How to set up an ROI-focused Google Adwords budget
To get an ROI-focused budget working for your business follow these 5 steps:
Step 1: Find out your websites conversion rate:
To find your website conversion rate for each campaign look in your Google Analytics.
You’ll want to go to Acquisition > Adwords > Campaigns. Change the date range to the last 3-6 months. But make sure you have at least 200 clicks for each campaign.
Now export this data into excel and save it for later.
Step 2: Work out your business strike rate
This will depend on your sales funnel. There are 2 common cases here:
Case #1: Your website conversion is a sale, usually in e-commerce. You can skip this step.
Case #2: Your conversion is a website lead and you still haven’t closed a sale yet.
If you’re case #2 then you need to work out your strike rate. For example, if you get 50 leads but you only make 25 sales your strike rate is 50%.
In this case, you’ll need to work out your profitable cost per conversion with this in mind. If you don’t have internal data with these numbers start collecting them immediately.
Step 3: Working out a profitable conversion for your business
We will work out your cost per conversion target for Adwords. To do this you will need all the costs involved in making a sale.
Here’s the formula if you don’t have to worry about strike rate:
Total sales – (cost of goods sold + operating costs) = net income
For example: $12,000 – ($8,000 + $2,000) = $2,000
In this case, the business would make $2,000 per sale. How much would you be willing to spend on advertising on Google. Possible $500.

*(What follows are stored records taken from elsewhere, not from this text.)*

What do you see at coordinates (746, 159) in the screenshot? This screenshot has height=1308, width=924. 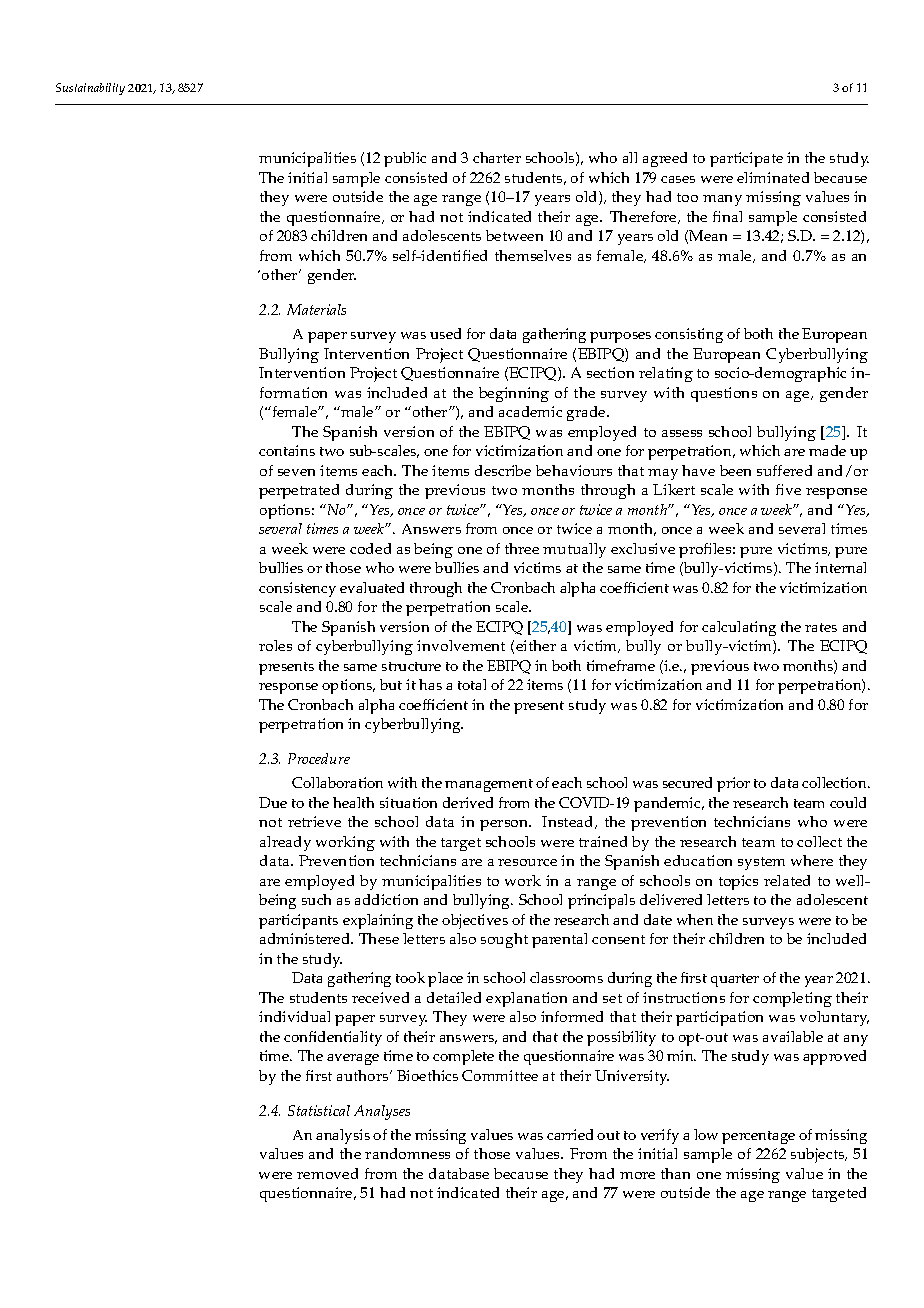 I see `participate` at bounding box center [746, 159].
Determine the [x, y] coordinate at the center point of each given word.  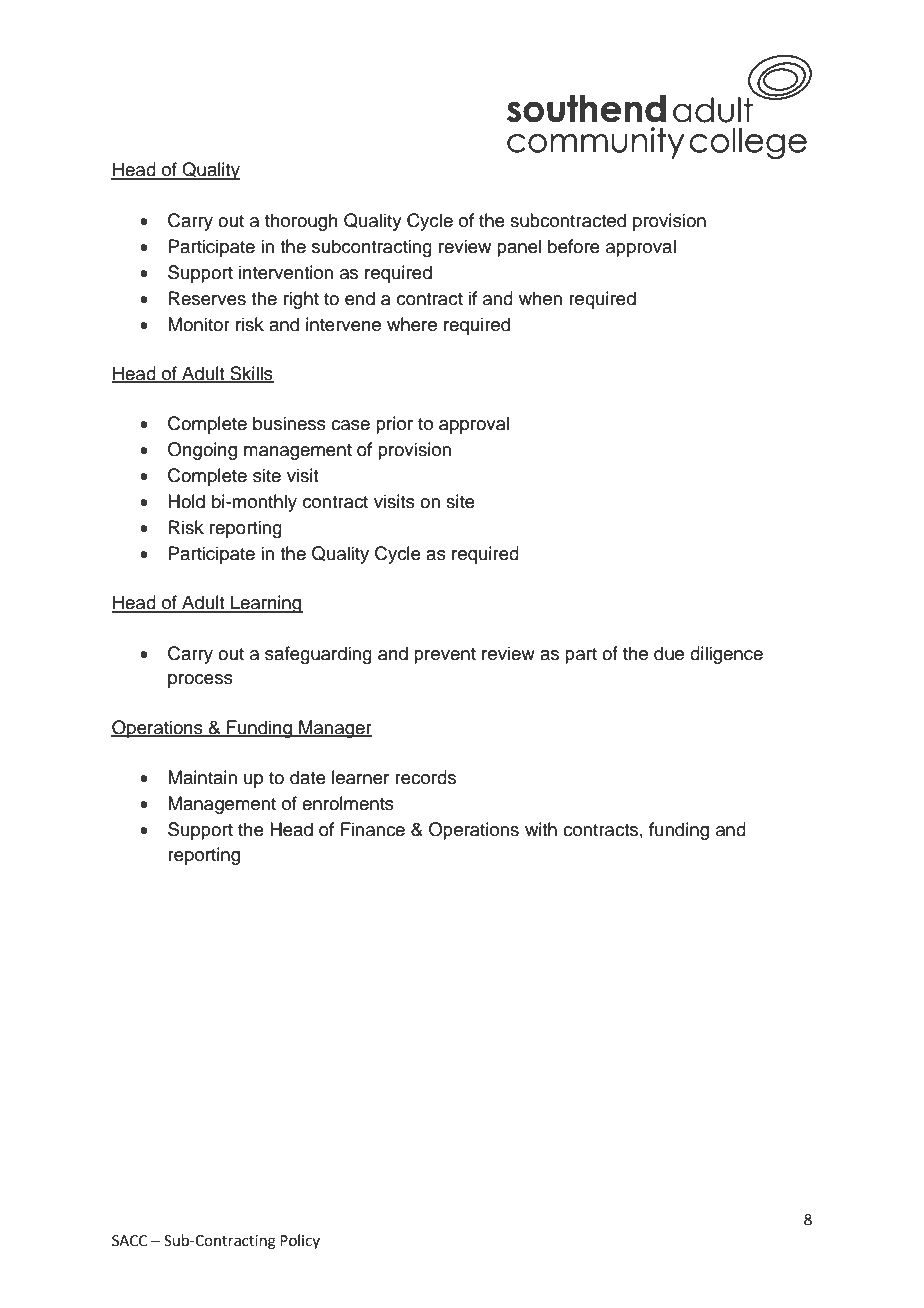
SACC [129, 1241]
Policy [300, 1241]
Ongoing [202, 451]
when [540, 298]
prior [394, 425]
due [669, 653]
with [541, 829]
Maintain [202, 777]
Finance [373, 829]
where [412, 324]
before [574, 246]
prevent [445, 656]
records [425, 777]
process [200, 681]
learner [360, 777]
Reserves [207, 298]
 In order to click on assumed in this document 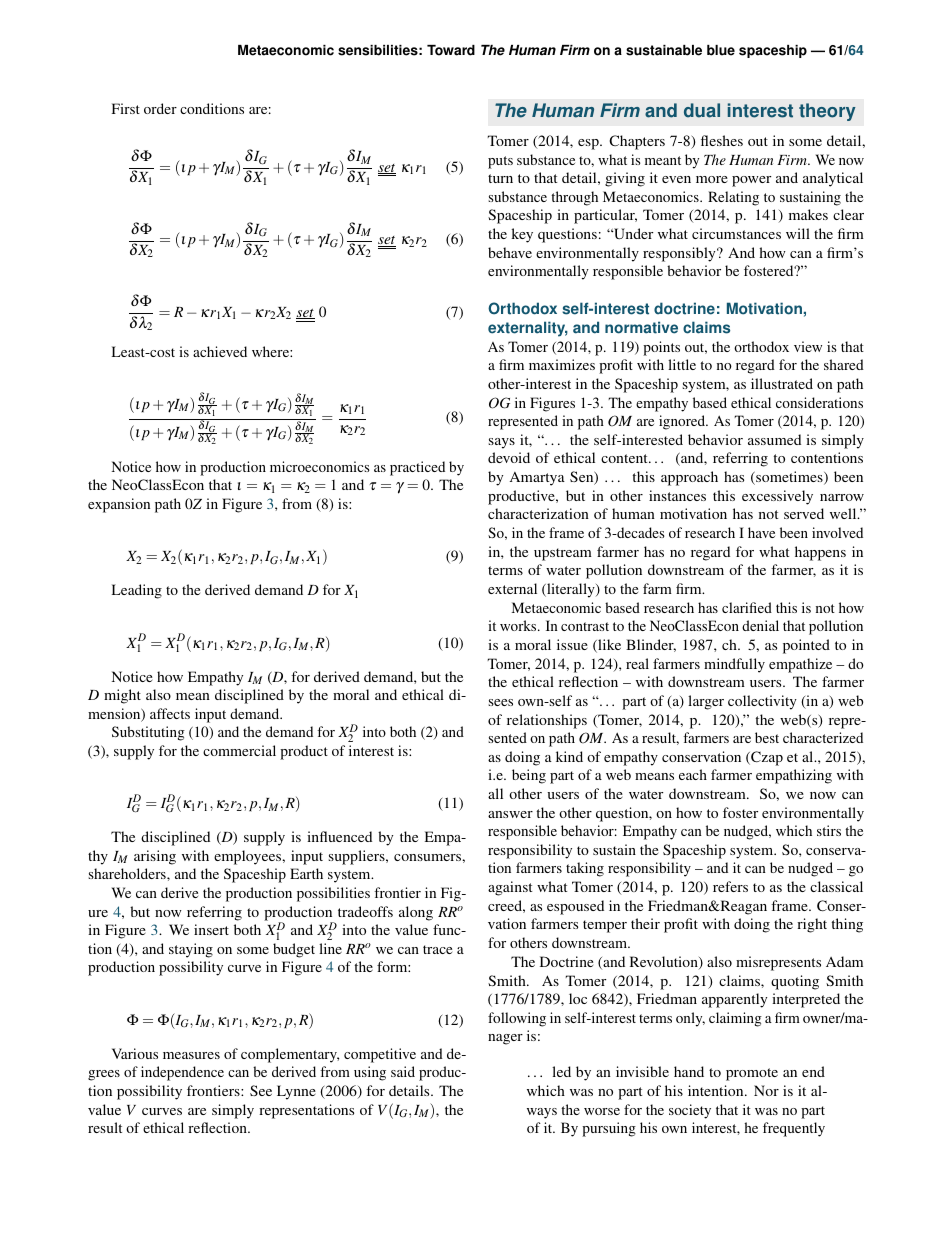, I will do `click(774, 439)`.
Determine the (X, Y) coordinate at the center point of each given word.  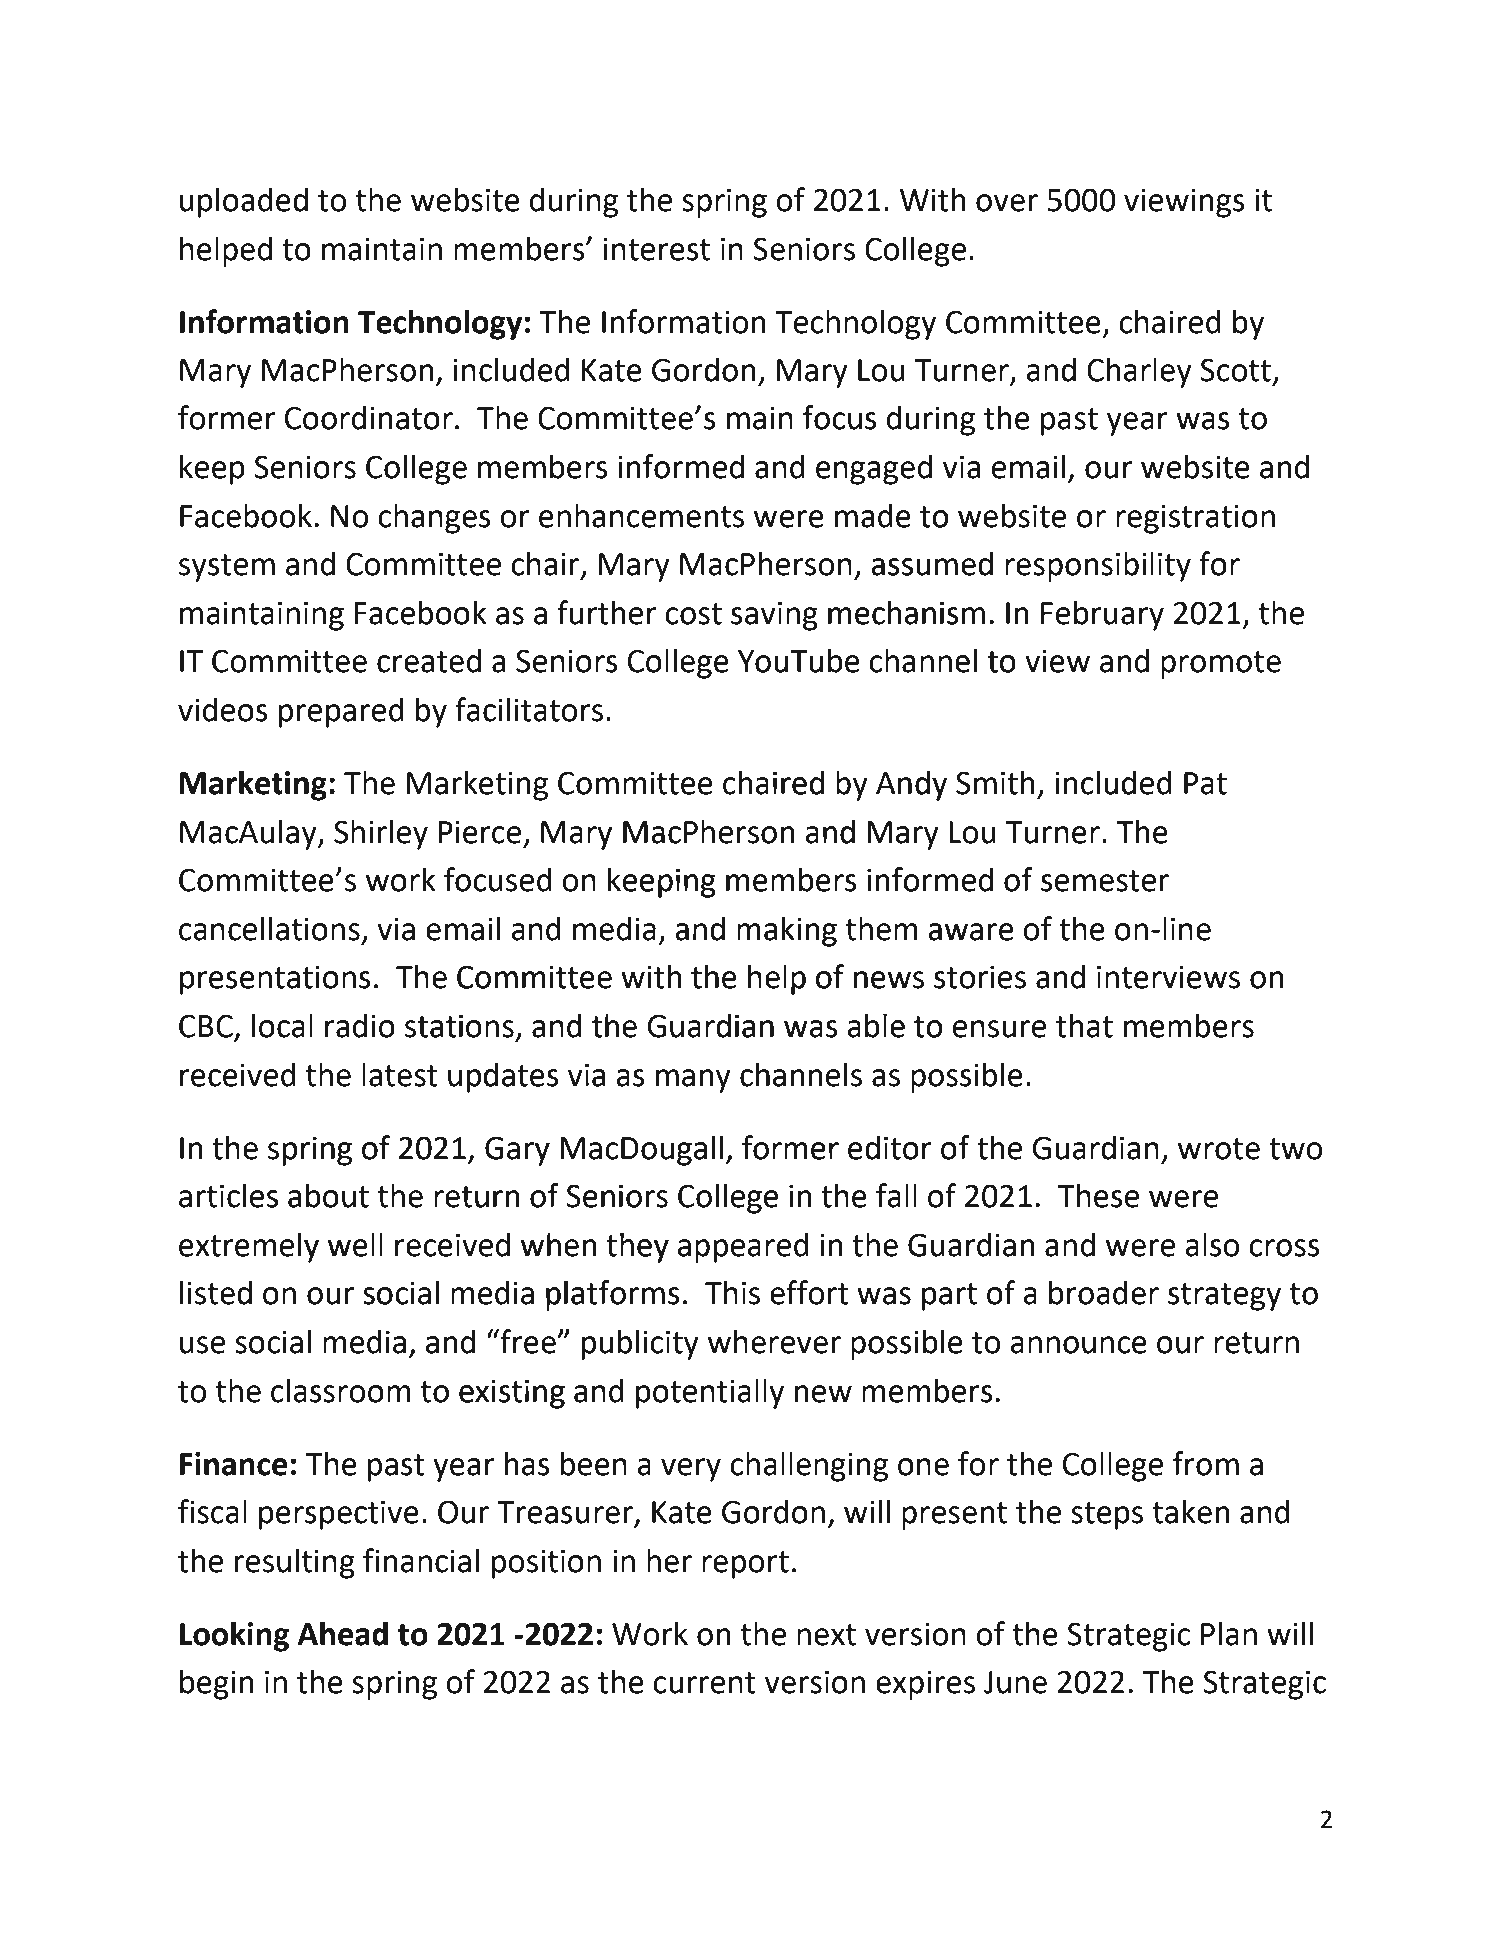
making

If you get website leads but still need to convert them offline the formula is a little different:
(Total sales – (cost of goods sold + operating costs) = net income) * strike rate
For example: ($12,000 – ($8,000 + $2,000) = $2,000) * 0.50 = $1,000
With a strike rate on leads of 50% this business will make $1,000 per sale. And may want to spend less on Adwords.
Step 4: Setting your conversion target
You should now have your target cost per conversion and website conversion rate.
We need to make sure our bids are set to result in profitable conversions. Here’s how to work it out:
Target cost per conversion * Conversion rate = Max CPC
$500 * 0.05 = $25
In this example, to make a profit, based on a 5% website conversion rate you should pay no more than $25 per click in AdWords.
Step 5: Work it out by campaign
Head back to your Excel file from earlier and repeat the above process for each campaign.
If your campaigns have products that range dramatically it may be worth doing it on an ad group level.
A good way to go about managing your cost per conversion target is to rename the campaign or ad group to reflect it.
Example: Men’s Shoes Campaign – $25 CPA target
This helps you whilst managing your bids.